Dwight Mark Anthony Young, of Clearwater, is also in the race. Federal Election Commission records do not reflect any contributions to Young. In a recent Suffolk University poll of voters who said they were likely to vote in the Aug. 30 primary, Young drew 1 percent of the vote and Rivera got no support.
Rubio brushes off the criticism of missed votes, listing presidential candidates going back to John F. Kennedy who have missed time in the Senate to stump for the presidency.
“But I can tell you we never stopped working,” Rubio said. “Even on the campaign trail, our office was continuing to get involved on the issues to help Floridians, and there were numerous occasions when a major issue came up, or an issue our vote would make a difference on, where we stopped campaigning and went back to D.C.”Rubio is also ready with a list of accomplishments from his first term. Legislation sanctioning Hezbollah and the government of Venezuela. A bill providing more accountability at the Department of Veterans Affairs. Addressing an array of Florida issues, from red-snapper season for the Gulf to the water fight with Georgia that threatens Apalachicola Bay.
If he gets re-elected, Rubio said he’ll continue to focus on national security issues like terrorism and the strength of the military, weigh in on nominations to the U.S. Supreme Court and continue to help Floridians who run into problems with the federal government.
For all his criticism about Rubio being in the race to keep political prospects intact, there is a sense of inertia to Beruff’s campaign as well. He’s amused by fellow businessman Todd Wilcox’s decision to abandon the race; the implied contrast is that Beruff is toughing it out, despite being an overwhelming underdog. The Suffolk poll showed him down 50 points, 62-12; some earlier surveys were less kind than that.
“At the end of the day, I knew that I had committed so many dollars to this race the day I made the decision to get in, and I do believe that there’s a certain amount of people that are fed up with sending people to Washington that say one thing and do another, and really don’t have the skill set,” Beruff said while discussing how the race changed when Rubio announced.
Campaign-finance reports, which currently list activity through June, say Beruff had already plowed $4.2 million of his own money into the race. In August, Beruff spoke of his total investment being somewhere around $8 million or $9 million.
Beruff touts a plan to scrap the Affordable Care Act and much of the policy that preceded it, building a new system from scratch that would be designed by experts. It would be beta tested for a short period of time, then replace the current framework for health care — and, Beruff is confident, save the taxpayers hundreds of billions of dollars in the process.

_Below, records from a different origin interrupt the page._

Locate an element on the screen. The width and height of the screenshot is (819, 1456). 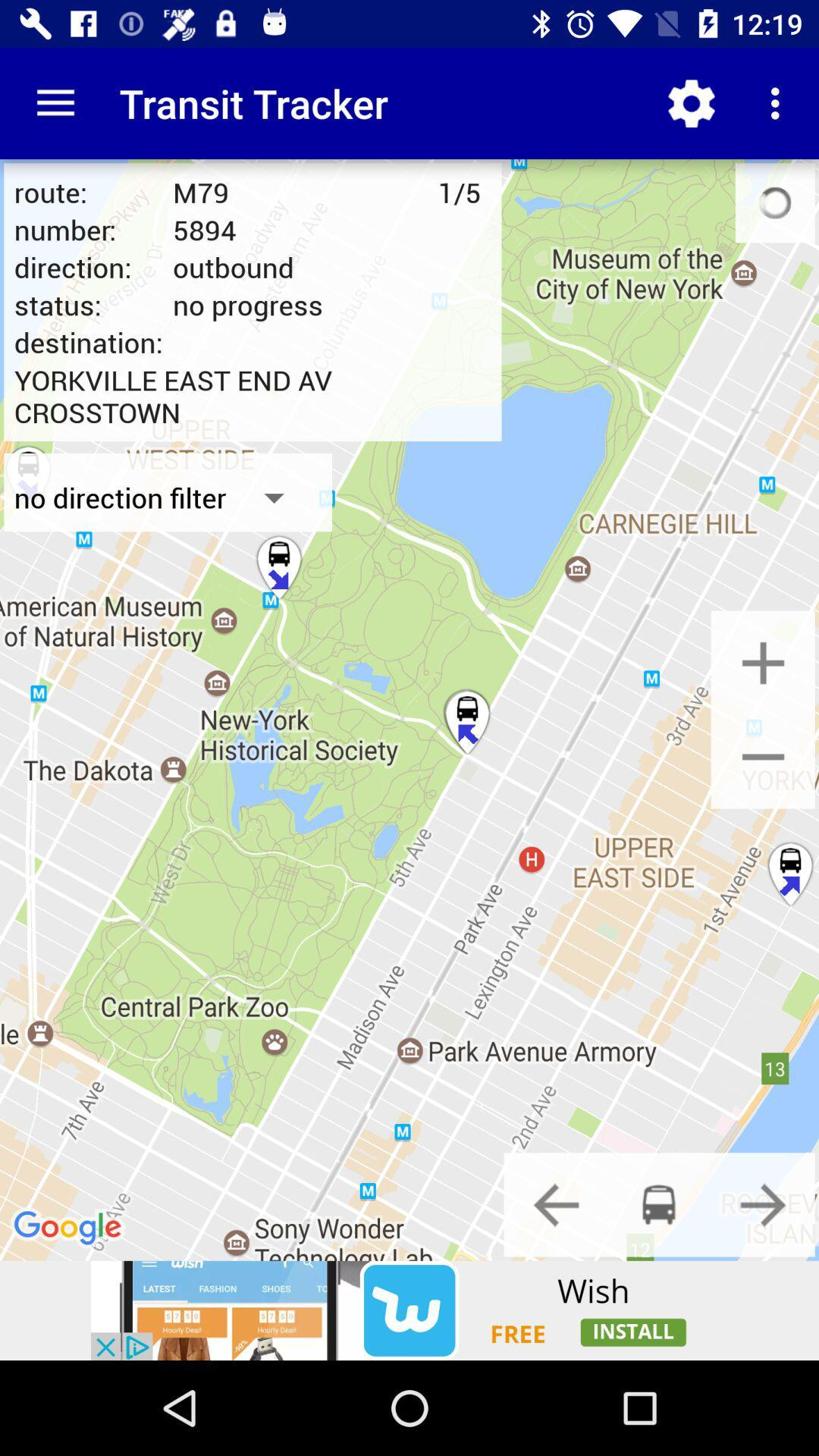
to find bus travel options is located at coordinates (658, 1203).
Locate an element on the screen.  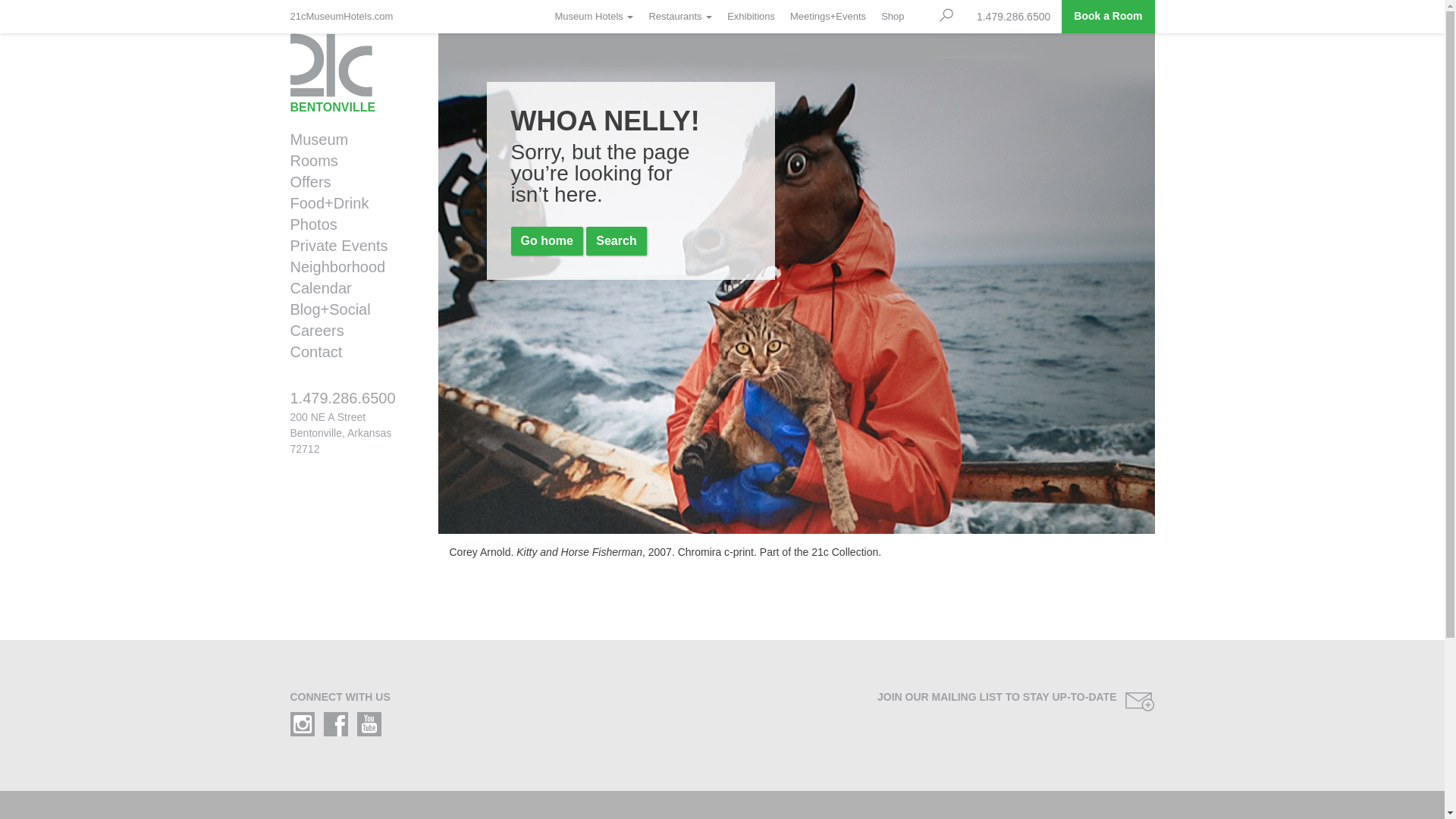
'Neighborhood' is located at coordinates (347, 265).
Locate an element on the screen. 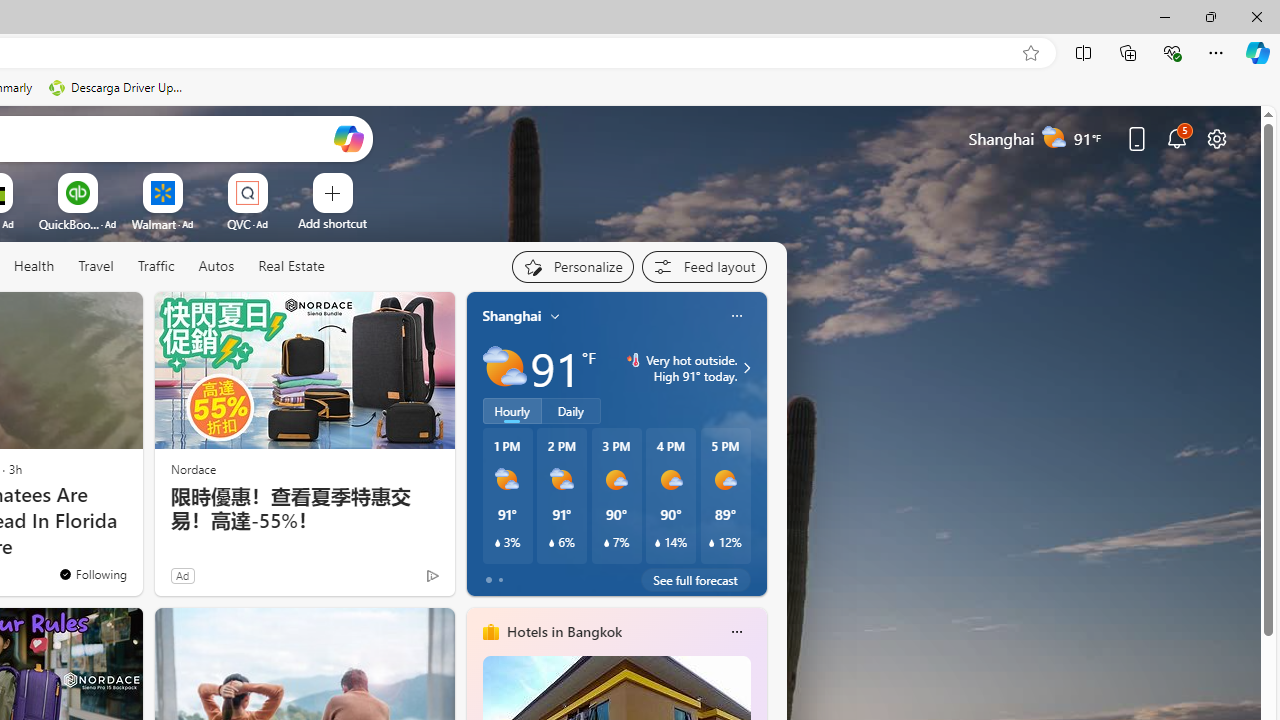  'Partly sunny' is located at coordinates (504, 368).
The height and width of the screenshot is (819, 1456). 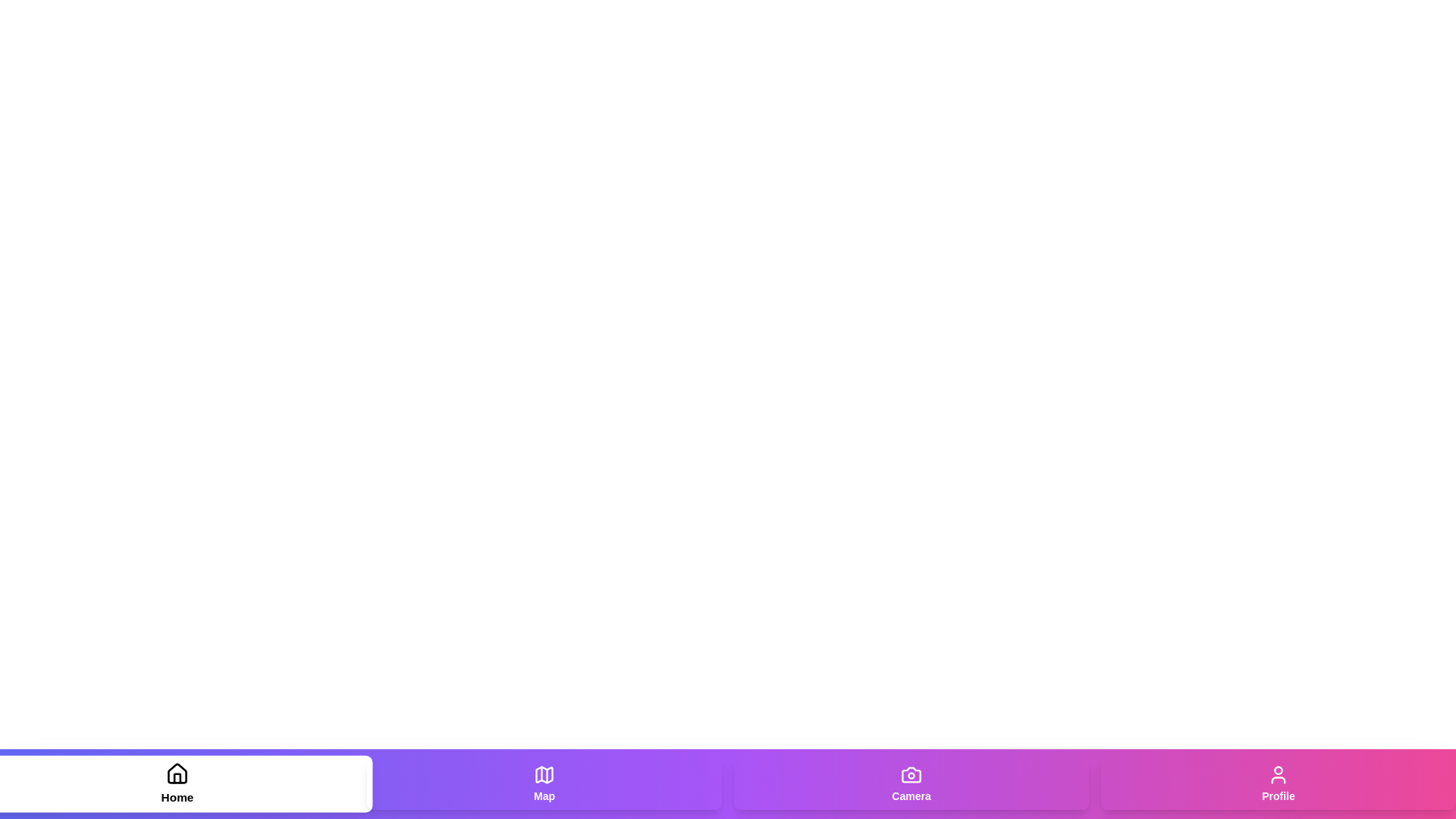 I want to click on the text label of the tab Map, so click(x=544, y=795).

If there is a tangible criticism of Beruff, it’s that he gave money to former Gov. Charlie Crist’s 2010 U.S. Senate bid. Crist would later leave the Republican Party and run against Rubio as an independent, losing a three-way race.

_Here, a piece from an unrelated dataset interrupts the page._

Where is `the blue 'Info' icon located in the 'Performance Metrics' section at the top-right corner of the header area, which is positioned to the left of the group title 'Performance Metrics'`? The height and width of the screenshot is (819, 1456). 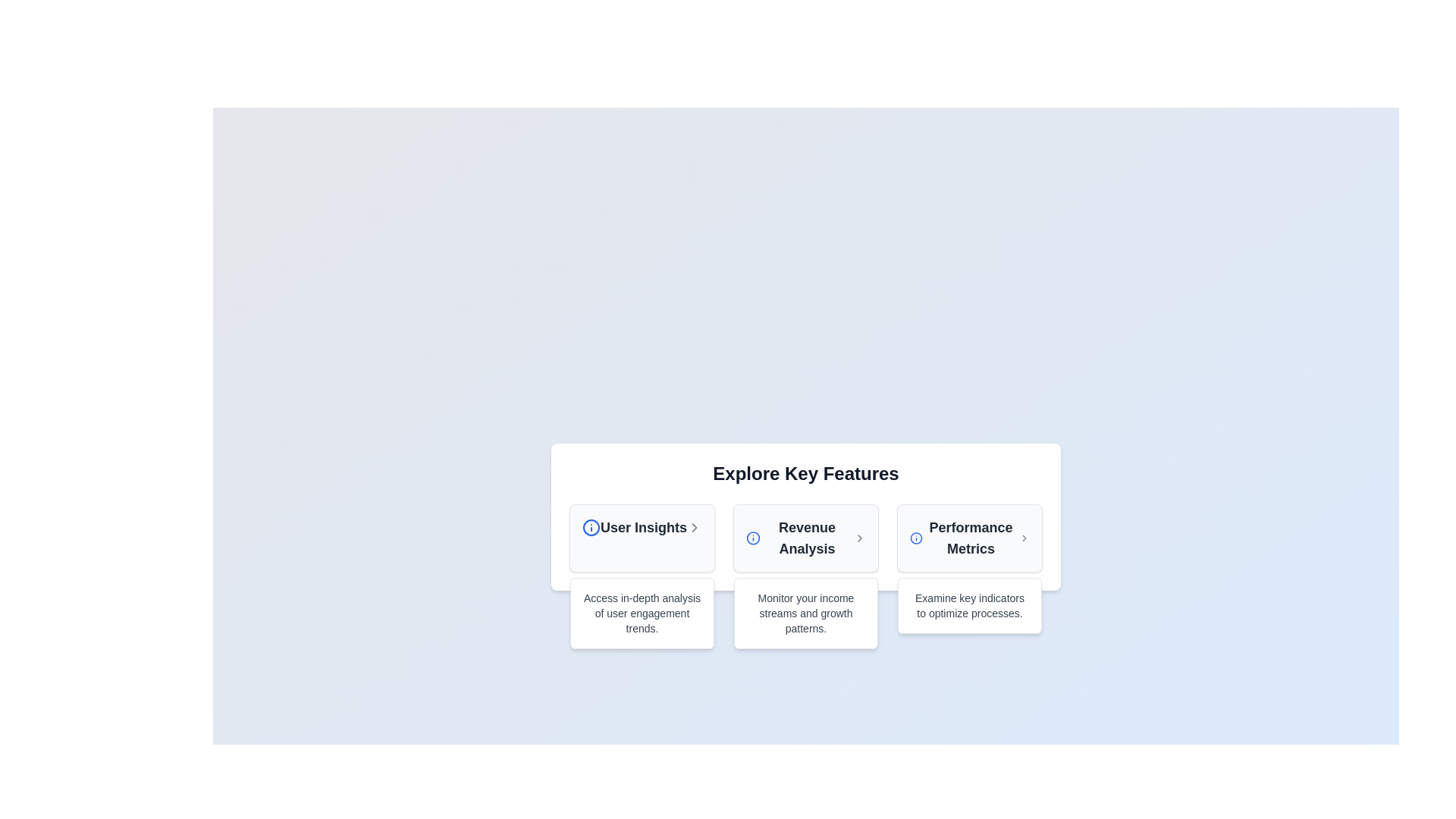
the blue 'Info' icon located in the 'Performance Metrics' section at the top-right corner of the header area, which is positioned to the left of the group title 'Performance Metrics' is located at coordinates (915, 537).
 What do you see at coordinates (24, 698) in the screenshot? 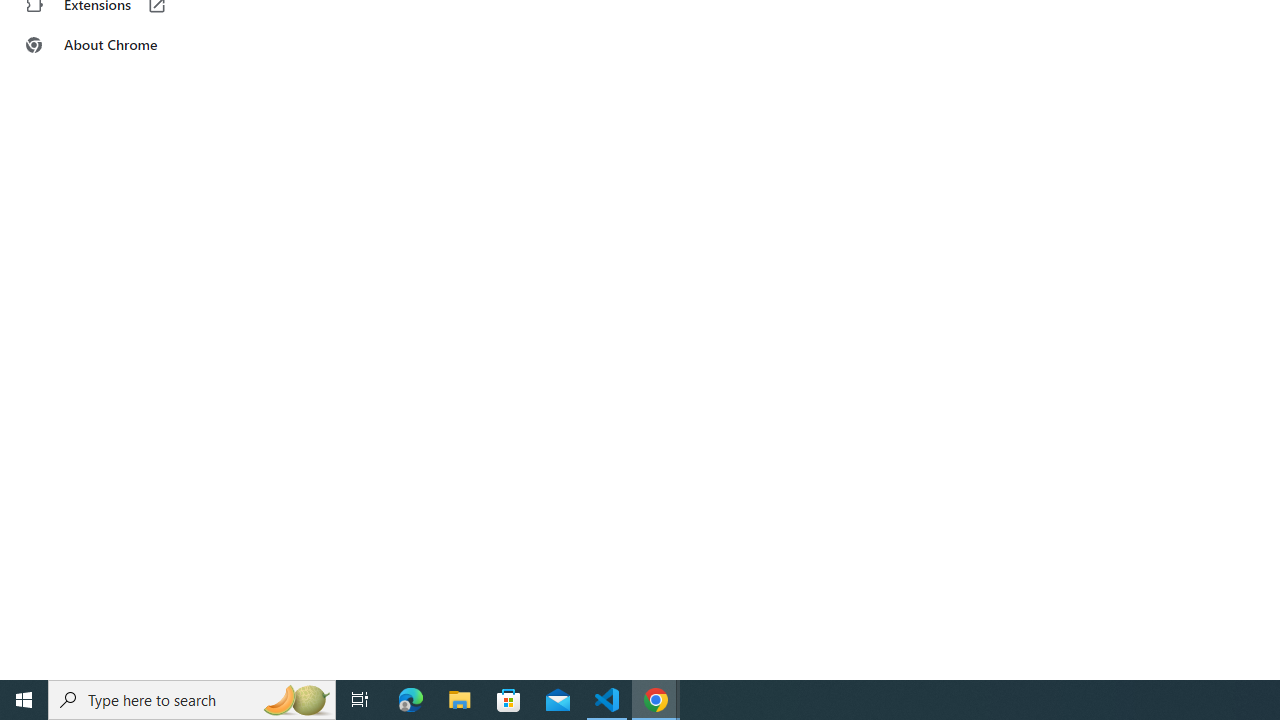
I see `'Start'` at bounding box center [24, 698].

Beruff has said he didn’t support Crist after the governor left the GOP; PolitiFact rated “mostly true” an ad from a super PAC that argued that he did — though without evidence of a direct endorsement. Beruff told a reporter the claim about him supporting Crist is “b.s.”

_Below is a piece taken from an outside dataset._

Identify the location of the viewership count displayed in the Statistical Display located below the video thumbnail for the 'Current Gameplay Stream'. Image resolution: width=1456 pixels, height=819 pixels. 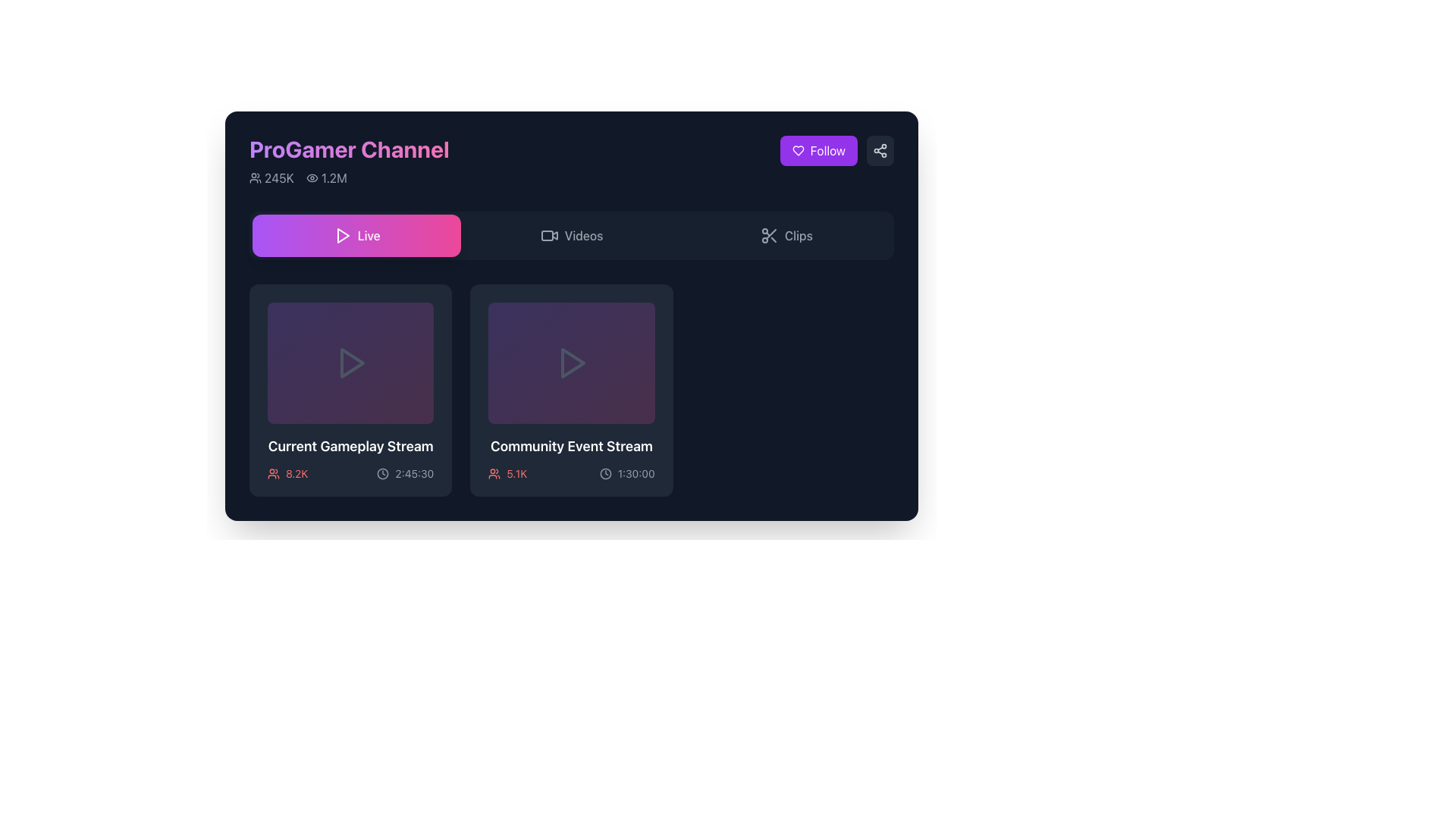
(287, 472).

In the end, it might not matter that much. Beruff would have to make huge gains to overtake Rubio and deliver a final humiliation to a man who once seemed a few good months away from the presidency. Then, if Rubio can defeat the Democratic nominee — either Congressman Patrick Murphy or Congressman Alan Grayson, in all likelihood — the speculation will begin about whether he might change course again.
Standing in a back room in Panama City, instead of on a stage in Iowa or Ohio, Rubio didn’t directly answer a question about what might be in his future plans.
“I’m running to serve for the next six years in the U.S. Senate,” he says. “I want to make our mark there. No one knows what the future holds for anyone. But my plan is to hopefully go down as one of the best senators Florida’s ever had, and I know there’s more work to be done.”